FINANCIAL MATHEMATICS ACTIVITIES
|March 17, 2018|
Financial Mathematics Seminars - November 22, 2000
On the Nature of Options
Dr. Peter Carr, Bank of America Securities
We consider the role of options when markets in its underlying asset are frictionless and when the stochastic process for this underlying is unknown. By adding a static option position to a particular dynamic hedging strategy in its underlying, we show that the option allows the investor to trade at the option's strike price, even if the market jumps over this price level. Thus, an option provides liquidity at its strike even when the market doesn't. We then present two methods for extending this local liquidity to every price between the pre and post jump level. The first method involves holding a continuum of options of all strikes. The second method holds one option, but adjusts the dynamic hedging strategy. We discuss the advantages and disadvantages of each approach and consider the benefits of combining them.

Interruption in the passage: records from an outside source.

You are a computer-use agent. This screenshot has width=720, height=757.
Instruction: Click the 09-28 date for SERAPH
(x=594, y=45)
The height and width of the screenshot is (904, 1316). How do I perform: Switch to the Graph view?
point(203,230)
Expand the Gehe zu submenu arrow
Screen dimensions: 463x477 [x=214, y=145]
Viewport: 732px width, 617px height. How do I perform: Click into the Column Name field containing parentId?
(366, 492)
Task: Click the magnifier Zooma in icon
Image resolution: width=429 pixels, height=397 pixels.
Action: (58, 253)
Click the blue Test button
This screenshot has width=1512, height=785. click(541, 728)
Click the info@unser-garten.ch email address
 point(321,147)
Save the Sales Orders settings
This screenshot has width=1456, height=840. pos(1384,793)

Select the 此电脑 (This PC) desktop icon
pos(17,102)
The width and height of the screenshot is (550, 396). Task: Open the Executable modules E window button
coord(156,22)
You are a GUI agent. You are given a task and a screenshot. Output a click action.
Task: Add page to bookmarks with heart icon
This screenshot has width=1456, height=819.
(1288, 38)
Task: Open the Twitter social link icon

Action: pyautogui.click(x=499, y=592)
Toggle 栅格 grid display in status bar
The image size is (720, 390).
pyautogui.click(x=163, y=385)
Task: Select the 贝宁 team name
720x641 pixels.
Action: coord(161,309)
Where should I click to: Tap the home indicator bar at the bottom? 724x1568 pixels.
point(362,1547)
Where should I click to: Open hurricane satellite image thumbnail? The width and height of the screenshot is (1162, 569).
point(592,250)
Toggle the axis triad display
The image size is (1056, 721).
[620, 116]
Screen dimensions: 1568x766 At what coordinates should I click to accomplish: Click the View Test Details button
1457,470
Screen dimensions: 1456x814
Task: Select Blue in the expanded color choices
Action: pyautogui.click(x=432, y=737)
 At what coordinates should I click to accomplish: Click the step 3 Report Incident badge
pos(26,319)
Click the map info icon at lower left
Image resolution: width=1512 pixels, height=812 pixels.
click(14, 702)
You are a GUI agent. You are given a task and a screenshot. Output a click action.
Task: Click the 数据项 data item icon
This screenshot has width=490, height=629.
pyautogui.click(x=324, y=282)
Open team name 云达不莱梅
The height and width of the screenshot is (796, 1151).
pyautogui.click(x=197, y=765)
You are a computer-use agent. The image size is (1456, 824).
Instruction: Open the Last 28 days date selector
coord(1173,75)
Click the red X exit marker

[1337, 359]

Professor George Jiang, Schulich School of Business, York University
This paper examines a particular class of continuous-time stochastic processes commonly known as affine diffusions (AD) and affine jump-diffusions (AJD) in which the drift, the diffusion and the jump coefficients are all affine functions of the state variables. By deriving the joint characteristic function associated with a vector of observed state variables for such models, we are able to examine the statistical properties of these diffusions and jump-diffusions as well as develop an efficient estimation technique based on empirical characteristic functions (ECF) and a GMM estimation procedure based on exact moment conditions. The estimators developed in this paper are in stark contrast to those available in the literature in the sense that our methods require neither discretization nor simulation. We demonstrate that our methods are, in particular, useful for the AD and AJD models with latent variables, i.e. the case where some of the state variables are unobserved. We illustrate our approach with a detailed examination of the continuous-time square-root stochastic volatility (SV) model, along with an empirical application using S&P 500 index returns.